Champagne Coupe Glasses

EVERYTHING YOU NEED TO KNOW

About Champagne Coupe Glasses

The champagne coupe is the glass that refuses to retire. Three and a half centuries after Venetian glassmakers shaped the first tazza, the shallow saucer is back on wedding tables, hotel bars and bar carts – filled, stacked and photographed. This page is the champagne-specific companion to our full coupe glasses collection: every set here is hand-blown, lead-free crystal, gift-boxed, and sized for sparkling wine at 5–8 oz (150–240 ml). For the full buying walkthrough, read our coupe glass guide.

From tazza to Gatsby – a short history

The coupe descends from the tazza, a shallow saucer on a stem produced around 1663 by Venetian glassmakers working in England – decades before sparkling champagne itself became fashionable. The famous legend that the bowl was modelled on Marie Antoinette's anatomy is a myth: the glass predates her birth by nearly ninety years. The shape peaked twice. Victorians made it the polite glass for sweet champagne. Americans made it the default – from the 1930s to the early 1980s the coupe was the champagne glass of hotel ballrooms and home cabinets, until the flute displaced it. The craft-cocktail revival of the 2010s brought it back, first for Martinis and Daiquiris, then for champagne itself.

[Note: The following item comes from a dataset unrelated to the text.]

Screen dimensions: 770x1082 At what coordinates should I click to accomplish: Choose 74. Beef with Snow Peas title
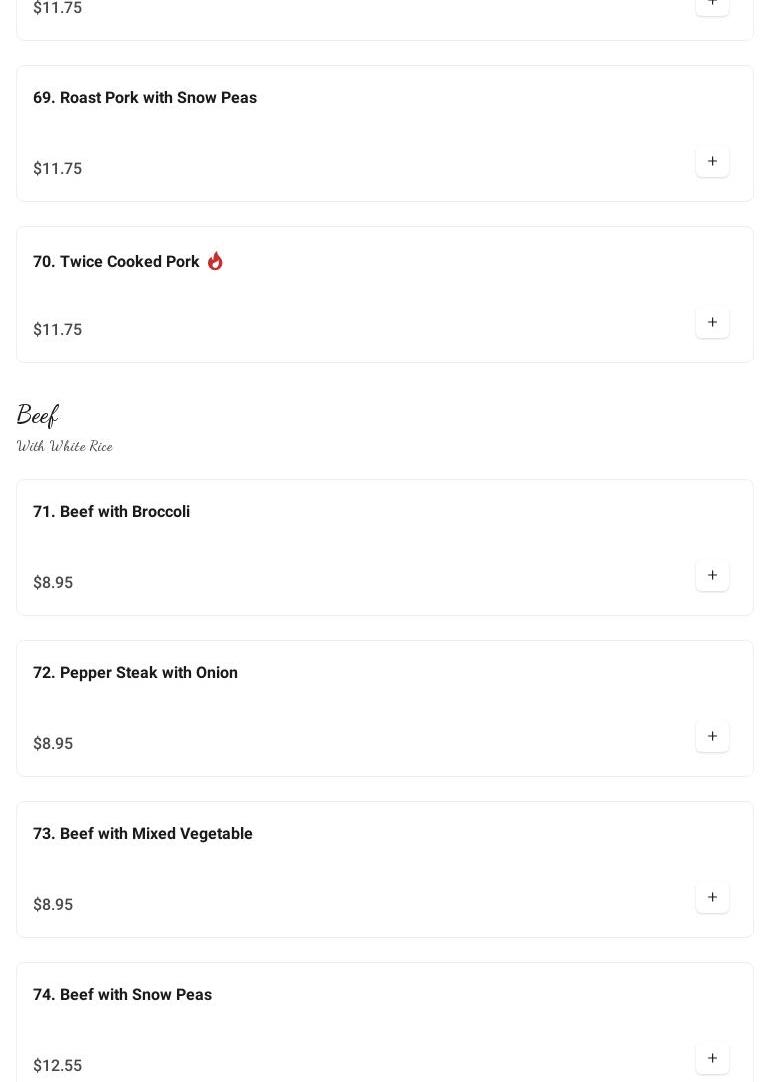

Coupe vs flute – the physics

The two glasses solve different problems. A flute's narrow column minimises the wine's exposed surface, so carbonation lasts longer – the right call for a slow tasting of fine champagne. A coupe's wide bowl does the opposite: more surface means faster bubble dissipation, but also faster aroma release and easier drinking. The coupe wins on the two counts a flute cannot match – you smell more of the wine, and you can stack it. If you want both in the cupboard, pair these sets with our champagne flutes.

The champagne tower

Coupes are the only champagne glass you can stack. The wide, flat rim and low centre of gravity carry the weight of the layers above – a flute topples before the second storey. The classic tower is a square pyramid: a 30-glass tower uses a 4 × 4 base of 16 glasses, then 3 × 3 (9), 2 × 2 (4) and a single glass on top. Pour into the top glass only and let it cascade. The Vintage Roaring 20s' Champagne Coupes (set of 6) – also available as a set of 4 – are the house pick for towers, and sit naturally in our wedding and engagement collection.

Hand-blown, lead-free, made to be used

Every set in this collection is hand-blown from lead-free crystal – thinner walls, clearer glass, and small human variations that machine-pressed glass cannot show. The French Champagne Coupes keep the 17th-century silhouette; the Art Deco Iridescent Coupes and Art Deco Smoke Black Coupes take it somewhere moodier. Care is simple: upper rack on the gentle cycle in the dishwasher, and hand-wash any piece with a gold rim to protect the metallic finish. Sets of 4 and 6 arrive in the signature gift box.

What is a champagne coupe?

A champagne coupe is a shallow, broad-bowled stemmed glass holding 5–8 oz (150–240 ml). It served as the standard champagne glass from the Victorian era until the flute overtook it in the 1980s, and it doubles as a cocktail glass for drinks served up.

What is a champagne coupe called?

Three names, one glass: coupe (the modern term), champagne saucer (the mid-century English name) and tazza (the 17th-century Italian original). Vintage listings usually say saucer; bartenders say coupe.

Is champagne better in a flute or coupe?

It depends what you are optimising for. The flute preserves carbonation longest – its narrow column exposes less wine to the air. The coupe gives more aroma, easier drinking and a steadier grip in a crowd. For a tasting, the flute; for a toast or a party, the coupe is our favourite.

Why drink champagne from a coupe?

Four reasons: the open bowl releases more aroma than a flute; three centuries of history sit behind the shape; it is the only champagne glass that stacks into a tower; and a 5–8 oz (150–240 ml) pour looks generous in it. The 1920s photographs did not lie – champagne looks right in a saucer.